=== Fragmento de página ===
Trova y algo más...

domingo, 16 de agosto de 2009

La senda está trazada...

Me imagino que ya los he de tener hasta la mátrix con las historias de aquel viejo barrio de mi niñez, allá en Navojoa, donde pasé mis más tiernos e ingenuos años de la infancia. Aquel barrio cercado por el fluir silvestre del tiempo en una especie de nube fantasiosa que nos hacía ver las cosas con una mezcla de espanto y maravilla: la televisión, los autos último modelo, los tenis Converse y los no menos recordados Superfaro, la música de los Hermanos Carreón y demás asuntos estrafalarios que hacían que nuestros padres se persignaran por el riesgo siempre presente de caer en pecado mortal, ése que no tiene salvación alguna ni siquiera arrepintiéndose mil veces, como dicen que se arrepintió Mejía Barón cuando no metió a Hugo en aquel mundial.

Pero qué le va uno a hacer, si es lo que traigo metido en mis recuerdos. Es más, aunque yo soy nativo de Hermosillo, bien podría aspirar a la alcaldía de Navojoa... pero sabe qué me da con eso de la Sub 17 y fauna que le acompaña...

Pues en aquel viejo barrio, les decía, éramos todos tan ingenuos que nada parecía estar mal. Y en realidad así era, porque lo que estaba mal de inmediato lo arreglaban nuestras madres en una asamblea extraordinaria que se citaba rápidamente en la tienda de Doña Céntola, donde llegaba raudo y veloz el Padre Chayito, a quien apodábamos el Cara’e Caimán por su fiereza y fealdad indescriptibles, y en una suerte de alianza mamás-Iglesia tomaban cartas en el asunto para rescatarnos de los peligros que entrañaba ir a tomar nieve de chorro a la Plaza Cinco de Mayo, o al matinée del Cine Río Mayo (donde veíamos las películas de aquel exótico personaje llamado “El látigo negro”: ‘Buenas noches, caballeros...’ y a soltar riatazos como si fuera agente de la AFI en Atenco), o escuchar la novela de Porfirio Cadena, “El ojo de Vidrio”, con La Tacha y La Coralillo (y en el papel del Caballo, el propio Caballo), en el viejo radio de bulbos Majestic que en algún rincón del pasado se quedó olvidado...
=== Datos registrados ===
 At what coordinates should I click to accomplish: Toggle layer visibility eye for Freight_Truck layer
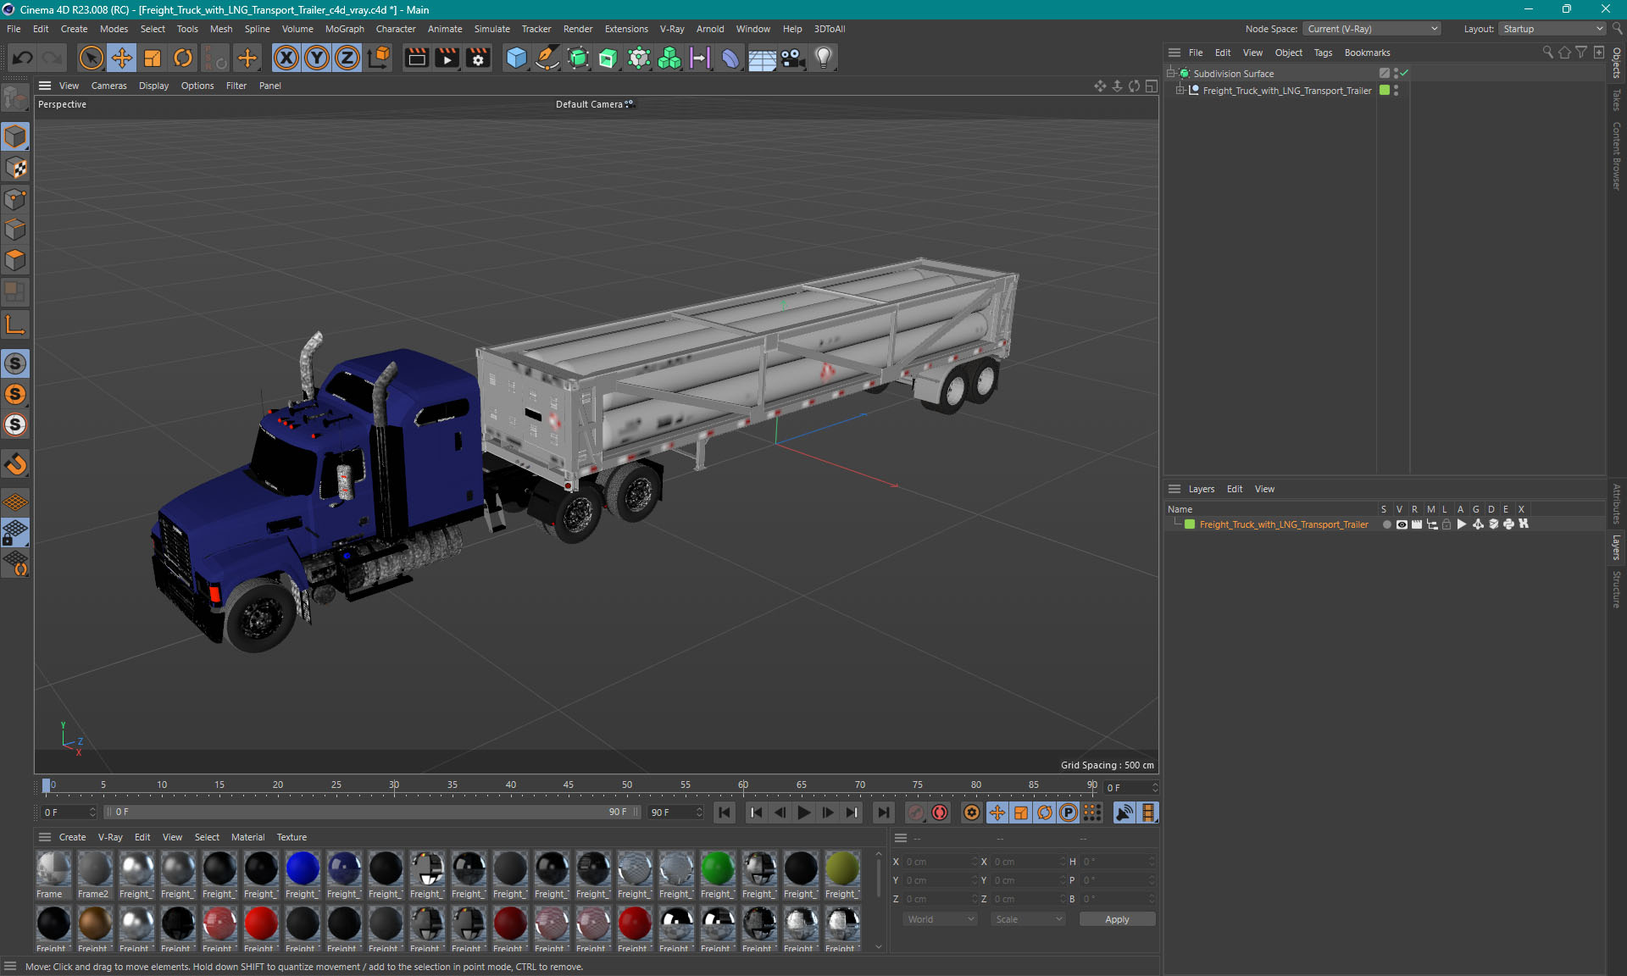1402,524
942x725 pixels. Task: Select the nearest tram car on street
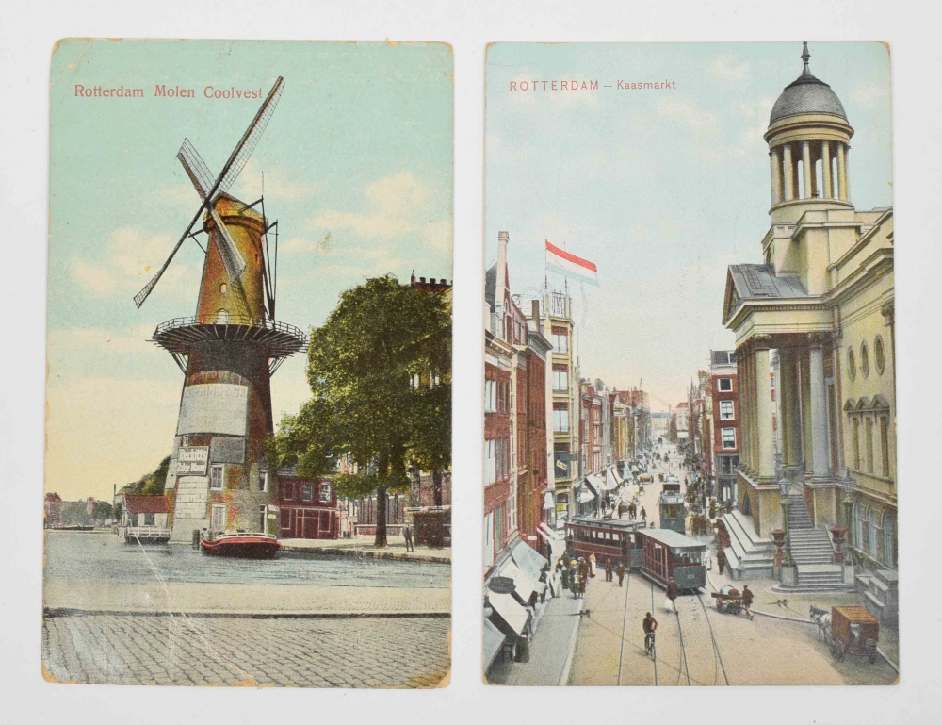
===
Lo que se pide:
[1] Indica si cada afirmación coincide con la crónica sobre el viejo barrio de Navojoa. Responde sí o no y cita textualmente las palabras de la crónica que lo deciden. (a) Quien narra nació en Navojoa. (b) Al Padre Chayito lo apodaban el Cara’e Caimán. (c) Las madres se reunían en la Plaza Cinco de Mayo para arreglar lo que estaba mal.
[2] Prolonga la crónica sobre el viejo barrio de Navojoa a partir de la última oración que aparece.
El listado no tiene nada que ver con la crónica sobre el viejo barrio de Navojoa.

Resultados por tarea:
[1]
(a) No: "aunque yo soy nativo de Hermosillo".
(b) Sí: "a quien apodábamos el Cara’e Caimán por su fiereza y fealdad indescriptibles".
(c) No: "en una asamblea extraordinaria que se citaba rápidamente en la tienda de Doña Céntola".

[2]
En ese viejo barrio vivían los Galindo y los Gas Arana, también los García y los Zamora, los Gálvez y los Godínez, los Sánchez y los Ornelas, y en una casa con un pasillo largo lleno de pájaros y flores multicolores, vivían los Parra, a cuyo hijo mayor, José Alfredo, le decíamos “El Butico” porque parecía que trabajaba en una boutique. Y es que el muchacho tenía un gusto extraño por los colores y las formas, además de que era un excelente diseñador de interiores, según decían nuestras hermanas mayores cuando se ponían platicar sobre asuntos que ellas nomás sabían y que tenían que ver con longitudes y profundidades, asuntos que les hacían soltar una risita como de hienas en celo. A la mejor por eso les decíamos “Las hienas en celo”. A la mejor...

El Butico era un muchacho largo y delgado, con un andar de bailarín de flamenco que a nosotros se nos hacía muy raro. Tenía un lunar enorme en el rostro como el que tiene la Tigresa y una muchacha gordita que la semana pasada quedó como princesa en el baile Blanco y Negro, y que después supimos que se lo pintaba (El Butico... y la Tigresa también. La muchacha gordita no sé).

Tenía una apariencia tan frágil que parecía que cualquier viento más o menos fuerte lo iba a quebrar. Siempre andaba con pantalones de terlenka demasiado entallados, lo que le hacía lucir su figura de Nureyev navojoense que traía locos a más de cuatro chóferes de camiones urbanos, incluyendo al “Pingüino” Rosales, que cuando pasaba por enfrente de la casa del Butico en su destartalado camión ruta Navojoa-San Ignacio, le bajaba el volumen al radio, que es cosa antigua entre el transpore urbano, se echaba unos escupitajos asquerosos en las manos, se alisaba el copete para parecerse a Mauricio Garcés (“Lo traigo muerto”, decía el Pingüino cuando el Butico lo saludaba desde la sala. Después se miraba en el espejo restrovisor de la unidad y decía con voz aguardentosa: “¡Arroz!”) y le enviaba su colesteroso corazón en un estridente claxonazo. En fin, como dice la canción: Son cosas del amor, que te vaya bien, que te vaya mal…

Con el tiempo y las lecturas que la profesora Blanca nos endilgara, supimos que el Butico era la viva imagen de Pietro Crespi, el italiano aquel que se enamoró de Amaranta y quien ante el despecho de aquella descendiente putativa de los Buendía, un dos de noviembre, día de todos los muertos, con los relojes trabados en una hora interminable, en medio de la página 120 de Cien años de Soledad, decidió cortarse las venas y meter las manos en una palangana de benjuí.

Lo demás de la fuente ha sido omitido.